Value of anticipated cash grants are separate intangible assets for purchase price allocation purposes

A U.S. Court of Federal Claims case concerning whether value of anticipated cash grants were separate intangible assets for purchase price allocation

A U.S. Court of Federal Claims case concerning value of anticipated cash grants

The U.S. Court of Federal Claims held that the value of anticipated cash grants under section 1603 of the “American Recovery and Reinvestment Act of 2009” (ARRA) was a separate intangible asset for purposes of allocating the plaintiffs’ purchase price under section 1060 between grant-eligible tangible property and grant-ineligible intangibles.

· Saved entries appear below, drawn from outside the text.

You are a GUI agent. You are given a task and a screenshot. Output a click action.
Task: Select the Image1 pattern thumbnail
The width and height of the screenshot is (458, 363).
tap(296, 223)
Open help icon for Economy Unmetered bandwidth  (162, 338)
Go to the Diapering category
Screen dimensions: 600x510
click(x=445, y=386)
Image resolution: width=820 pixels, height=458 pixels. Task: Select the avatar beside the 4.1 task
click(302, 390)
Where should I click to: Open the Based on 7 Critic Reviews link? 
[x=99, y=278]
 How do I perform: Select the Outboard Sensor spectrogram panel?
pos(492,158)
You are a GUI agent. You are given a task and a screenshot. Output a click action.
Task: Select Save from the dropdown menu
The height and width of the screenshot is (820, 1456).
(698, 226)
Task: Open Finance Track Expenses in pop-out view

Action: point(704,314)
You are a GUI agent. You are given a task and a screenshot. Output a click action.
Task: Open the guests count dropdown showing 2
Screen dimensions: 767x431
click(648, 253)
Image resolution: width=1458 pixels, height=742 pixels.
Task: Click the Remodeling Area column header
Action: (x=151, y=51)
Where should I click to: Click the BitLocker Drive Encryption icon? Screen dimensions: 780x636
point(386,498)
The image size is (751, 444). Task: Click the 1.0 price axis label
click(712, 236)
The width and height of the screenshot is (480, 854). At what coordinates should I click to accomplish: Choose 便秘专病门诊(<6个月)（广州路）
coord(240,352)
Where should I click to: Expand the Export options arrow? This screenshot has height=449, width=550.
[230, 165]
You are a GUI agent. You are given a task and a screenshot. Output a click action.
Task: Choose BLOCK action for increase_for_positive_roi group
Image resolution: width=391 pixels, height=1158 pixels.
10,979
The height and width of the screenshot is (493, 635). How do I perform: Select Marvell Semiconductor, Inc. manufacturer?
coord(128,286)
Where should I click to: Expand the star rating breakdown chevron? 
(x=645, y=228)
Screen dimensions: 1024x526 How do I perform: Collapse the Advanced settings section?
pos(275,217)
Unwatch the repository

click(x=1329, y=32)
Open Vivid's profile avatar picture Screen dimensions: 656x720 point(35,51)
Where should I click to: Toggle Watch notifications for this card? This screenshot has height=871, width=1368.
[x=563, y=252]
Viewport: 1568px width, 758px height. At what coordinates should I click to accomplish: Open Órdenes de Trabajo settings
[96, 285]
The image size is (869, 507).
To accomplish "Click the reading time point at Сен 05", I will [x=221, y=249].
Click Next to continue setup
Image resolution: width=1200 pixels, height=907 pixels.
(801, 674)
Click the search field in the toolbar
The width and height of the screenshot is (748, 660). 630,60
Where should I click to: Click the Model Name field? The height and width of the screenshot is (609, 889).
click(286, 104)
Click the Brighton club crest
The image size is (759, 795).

The case is: Alta Wind I Owner Lessor C v. United States, Nos. 13-402, 13-917, 13-935, 13-972, 14-47, 14-93, 14-174, 14-175, 17-997 (June 20, 2023). Read the Federal Claims Court’s opinion [PDF 331 KB] (32 pages)

Summary

This decision is the latest development in the ongoing litigation over the amount of cash grants under section 1603 of the ARRA owed to the owner-lessors of six wind farms acquired in sale-leaseback transactions.  The purchase price paid by the plaintiffs to acquire the wind farms included a premium reflecting additional value attributable to the facilities’ eligibility for cash grants from the federal government under the section 1603 cash grant program in effect at the time.  At issue in the litigation is whether the premium paid to acquire the wind farms is allocable to grant-eligible tangible property, thereby increasing the cash grant amount to which the plaintiffs are entitled, or whether the premium is allocable to a grant-ineligible intangible asset.     

In their application for cash grants, the plaintiffs allocated the purchase price premium to grant-eligible tangible property.  The federal government awarded the plaintiffs reduced cash grants based on the development and construction costs allocable to the grant-eligible property.  The plaintiffs subsequently filed suit in 2013 in the U.S. Court of Federal Claims alleging that they were entitled to over $200 million in additional cash grants, and the government filed a counterclaim, asserting it overpaid plaintiffs by over $59 million. In 2016, following a trial on the claims, the court held for the plaintiffs, finding that the purchase price premium was attributable to the turn-key value of the facilities, rather than some intangible asset. The government appealed to the Federal Circuit. 

In 2018, the Federal Circuit vacated the lower court’s decision and remanded the case, finding that the trial court improperly determined that section 1060 did not apply to the allocation of the plaintiffs' purchase price among the assets of the acquired wind farms and improperly excluded testimony by the government’s expert. Alta Wind I Owner Lessor C v. United States, 897 F.3d 1365, 1376 (Fed. Cir. 2018). Section 1060 and corresponding Treasury regulations generally require use of the residual method to allocate the purchase price of an acquired trade or business among the individual assets acquired in the purchase. Under the residual method, the overall purchase price is allocated on a waterfall basis among seven categories of assets, based on the fair market of the assets in each class.

On remand, the plaintiffs moved for partial summary judgment on the issue of whether the cash grants—and the indemnities associated with them—are separate grant-ineligible assets to which purchase price must be allocated under section 1060. The court denied plaintiff’s motion with respect to the indemnities, finding that disputed factual issues precluded a summary judgment ruling.

With respect to the cash grants, the plaintiffs argued, largely based on the statutory language of section 48(d)(3)(B), that the value of the anticipated cash grants is includible in the basis of the grant-eligible property for purposes of determining the amount of the cash grant. It appears the plaintiffs did not argue that the premium was attributable to an uplift in value of the tangible property of the wind farms once they became operational.  The government argued that the plaintiffs' interpretation of section 48(d)(3)(B) was circular and inapposite and that the value of the grant itself and the incremental consideration paid for the anticipated cash grants are separate grant-ineligible intangible assets to which fair market value and basis attaches.

The court agreed with the government and denied the plaintiffs’ motion, finding that the value of the anticipated cash grants under section 1603 of the ARRA were separate intangible assets for purposes of allocating the plaintiffs’ purchase price (and thus basis) under section 1060 between grant-eligible tangible property and grant-ineligible intangibles.

KPMG observation

The court’s decision may have implications for transactions involving the acquisition of renewable energy facilities and other types of property eligible for tax credits that, under recently enacted sections 6417 and 6418, can be monetized as cash payments from the federal government or third parties.